This new program is part of Obama’s orgy of spending, a binge that has ballooned the federal budget by 25 percent since his inauguration. But the program’s logic is even more insane than the price tag: The administration says it is giving rich kids free food to eliminate the shame that less-fortunate students may feel in receiving free food. We’re not making this up.
What’s next — handing out free Chevy Volts to all 16-year olds in order to reduce the stigma that low-income kids feel driving used 1990 Geo Metros?
Does anybody but a desk-bound government bureaucrat honestly think that class stigma will disappear if you give Richie Rich a free lunch? School districts with 62.5 percent or more of students from homes below 130 percent of the poverty level qualify — a threshold Detroit easily clears with 78 percent.
But Payne expresses himself in fundamentally dishonest fashion, imagining a world where gangs of rich public school kids roam the halls of Detroit High School (or whatever) fat on taxpayer-supplied baloney sandwiches. Why dishonest?
• Because do rich parents generally send their kids to inner-city public schools? C'mon. (Payne, who lives near Detroit, is presumably familiar with the situation.)
• As Payne himself notes, 78 percent of Detroit students fall below the qualifying standard for free-and-reduced lunches anyway. It's not a stretch to presume that a chunk more exist just above the threshhold. (If that presumption is incorrect, I'll happily retract the statement.) If there are any rich kids benefiting from the program, they comprise a small—and probably nearly non-existent—minority.

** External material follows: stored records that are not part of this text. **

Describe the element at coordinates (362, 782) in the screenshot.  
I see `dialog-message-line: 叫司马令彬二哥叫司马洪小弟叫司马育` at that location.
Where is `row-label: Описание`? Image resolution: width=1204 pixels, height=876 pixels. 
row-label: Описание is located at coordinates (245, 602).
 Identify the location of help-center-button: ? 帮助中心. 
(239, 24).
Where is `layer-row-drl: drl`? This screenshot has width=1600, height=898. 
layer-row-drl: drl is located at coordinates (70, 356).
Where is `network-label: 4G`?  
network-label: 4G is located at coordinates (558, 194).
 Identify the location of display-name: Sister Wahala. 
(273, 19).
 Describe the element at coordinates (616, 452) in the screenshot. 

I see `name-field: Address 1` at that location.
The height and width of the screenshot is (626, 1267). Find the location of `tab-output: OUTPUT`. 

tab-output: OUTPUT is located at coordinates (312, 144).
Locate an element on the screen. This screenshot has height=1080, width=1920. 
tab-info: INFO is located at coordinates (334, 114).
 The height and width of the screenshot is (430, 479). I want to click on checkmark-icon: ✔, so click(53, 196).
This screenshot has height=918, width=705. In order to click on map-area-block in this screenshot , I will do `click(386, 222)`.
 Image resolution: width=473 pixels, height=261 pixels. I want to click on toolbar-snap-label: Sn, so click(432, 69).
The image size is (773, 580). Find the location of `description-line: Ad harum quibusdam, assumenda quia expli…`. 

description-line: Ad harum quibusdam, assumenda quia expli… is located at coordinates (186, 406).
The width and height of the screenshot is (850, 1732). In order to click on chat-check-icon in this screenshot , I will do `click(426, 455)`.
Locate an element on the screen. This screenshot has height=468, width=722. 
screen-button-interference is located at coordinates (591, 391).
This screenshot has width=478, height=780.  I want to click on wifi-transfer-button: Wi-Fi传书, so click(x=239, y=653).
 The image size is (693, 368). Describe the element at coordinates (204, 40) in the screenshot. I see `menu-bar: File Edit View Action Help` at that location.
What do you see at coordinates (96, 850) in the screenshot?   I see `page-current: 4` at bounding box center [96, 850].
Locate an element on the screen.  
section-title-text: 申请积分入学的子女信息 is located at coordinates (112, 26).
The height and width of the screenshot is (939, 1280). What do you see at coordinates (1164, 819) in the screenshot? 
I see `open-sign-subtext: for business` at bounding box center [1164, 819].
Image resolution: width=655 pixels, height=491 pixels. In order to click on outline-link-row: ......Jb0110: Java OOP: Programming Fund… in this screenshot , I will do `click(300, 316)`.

I can easily imagine a government program that becomes more efficient by just providing the lunch to every student instead of trying to separate out the few who don't qualify. Money, time, and bureaucratic energy are saved and a few people who don't deserve benefits get them anyway. Big whoop.
Again, I don't know if the program is necessarily worthy. But I know that Payne's framing doesn't fairly represent who, exactly, will be served by the program. Dishonest argumentation isn't very persuasive.
2 comments:
I was a free lunch kid from 10th grade on. I felt no real stigma, so that part of the argument doesn't work for me. But here are a couple of other things to consider:
1. Parental stigma/reluctance: The only reason that I didn't have free lunches earlier in my schooling was that my dad was determined not to ask for a handout. I finally had to use my mom to do an end-run around him.
2. Quality and nutrition: I'd think that middle-class to wealthy parents would be more likely to kick up a fuss if their kids were being fed the substandard fare that is so typical of most school cafeteria food. Giving these families a stake in the program could improve nutrition for all students.
(Word verification = "belygo", which strikes me as appropriate to the topic, and to Joel's recent tribulations.)
P.S. regarding my point #2: this is not to imply that working-class or poor parents don't care what their children are being fed. It's just a matter of how higher socio-economic status tends to correlate with greater parental involvement, due to issues of time, energy, and a sense that their children shouldn't have to put up with anything but the best.